It’s a common tenet in mobile circles that there’s a lot of money in mobile, though where the money is seen can be determined by a person’s point of view.
For example, if you look at mobile retail sales, as a Forrester forecast did last week, mCommerce will reach $12 billion this year and $31 billion four years from now. eMarketer says U.S. consumers will spend $37 billion on retail purchases by smartphones and tablets this year.
But it would be serious miscalculation to view mobile commerce as including only those numbers, no matter which range you agree or disagree with.
Mobile payments alone are projected to go from $18 billion this year to $90 billion in four years, according to Forrester, which still is a partial picture of the scope.
Mobile commerce sales at eBay this year are expected to hit $20 billion, and that’s just one company.
What is not so obvious, or at least reported in many research reports, is the impact mobile has on commerce.

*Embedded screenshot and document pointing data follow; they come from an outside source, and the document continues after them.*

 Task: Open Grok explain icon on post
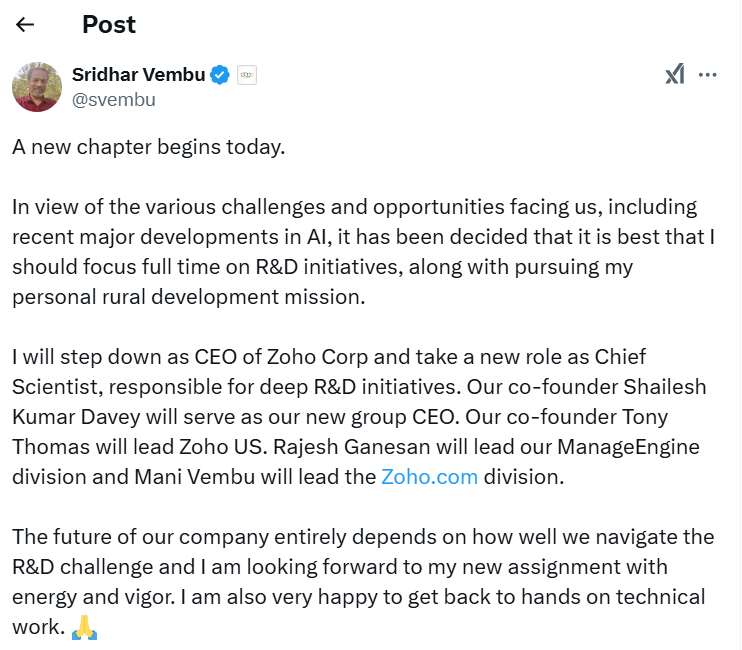(674, 74)
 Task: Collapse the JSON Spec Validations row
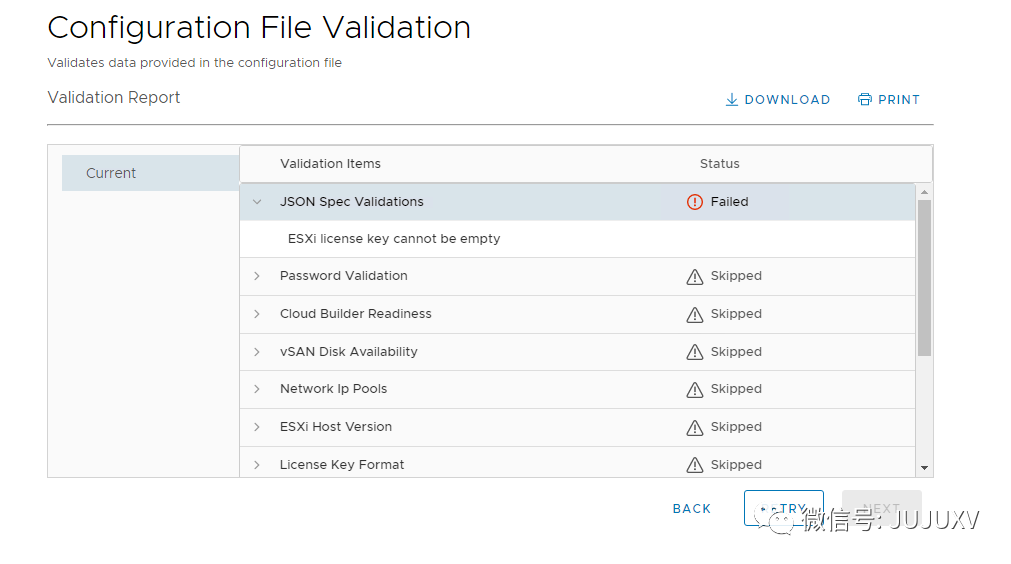pos(257,202)
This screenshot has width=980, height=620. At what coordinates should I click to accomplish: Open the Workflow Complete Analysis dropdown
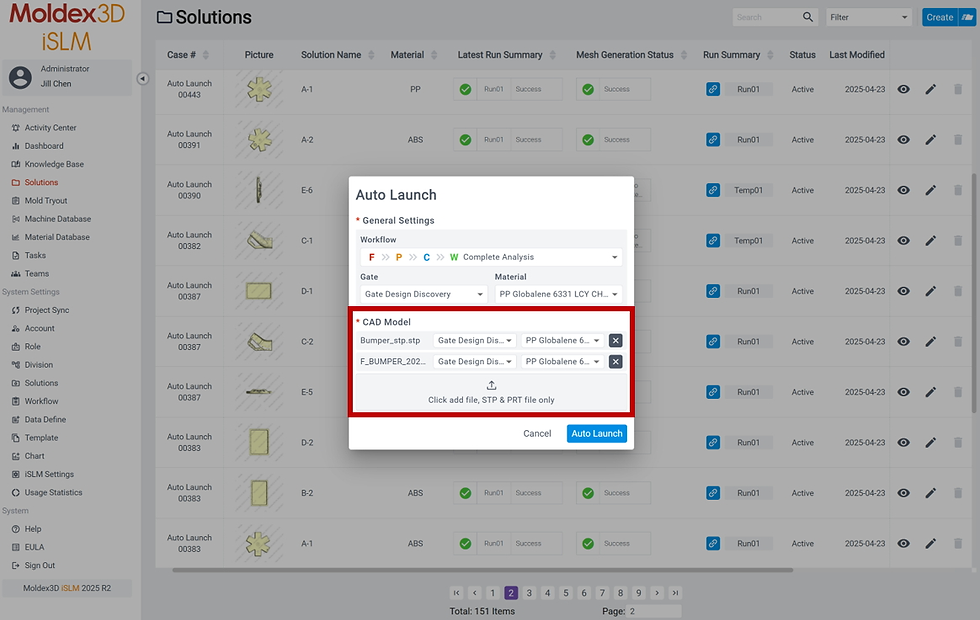491,258
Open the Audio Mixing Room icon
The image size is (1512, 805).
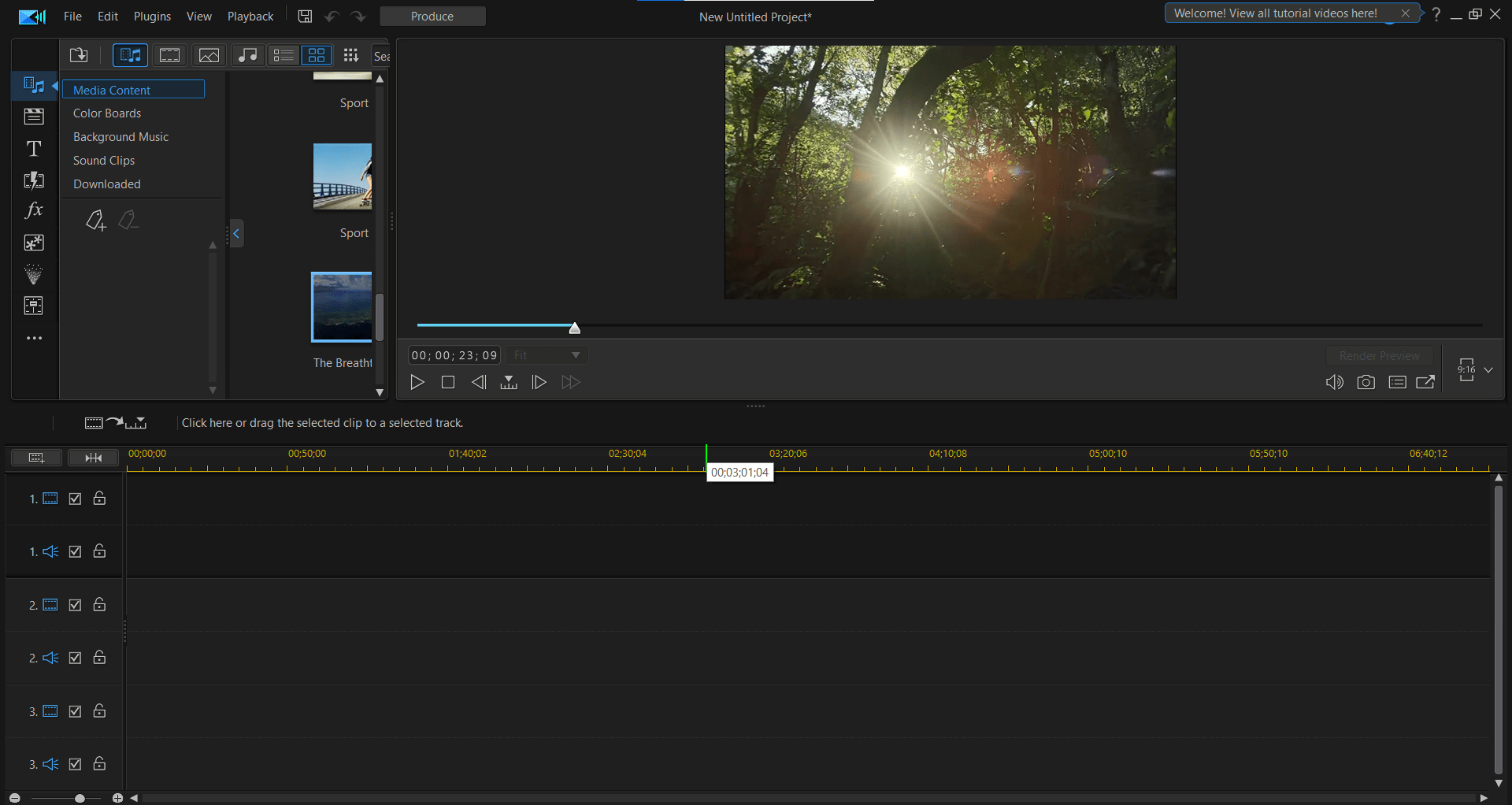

A person may use their tablet for research before heading to a store, use their smartphone while shopping to compare prices, text friends for advice and end up purchasing the item at the store. The data looks like traditional retail sales but the mobile impact or influence could have been the determining factor.
A Deloitte Digital study last year actually measured the influence of mobile on retail sales and concluded that within three years, mobile-influenced store sales will amount to between $628 billion and $752 billion.
And that’s where the real money in mobile is, in the hidden influence of mCommerce.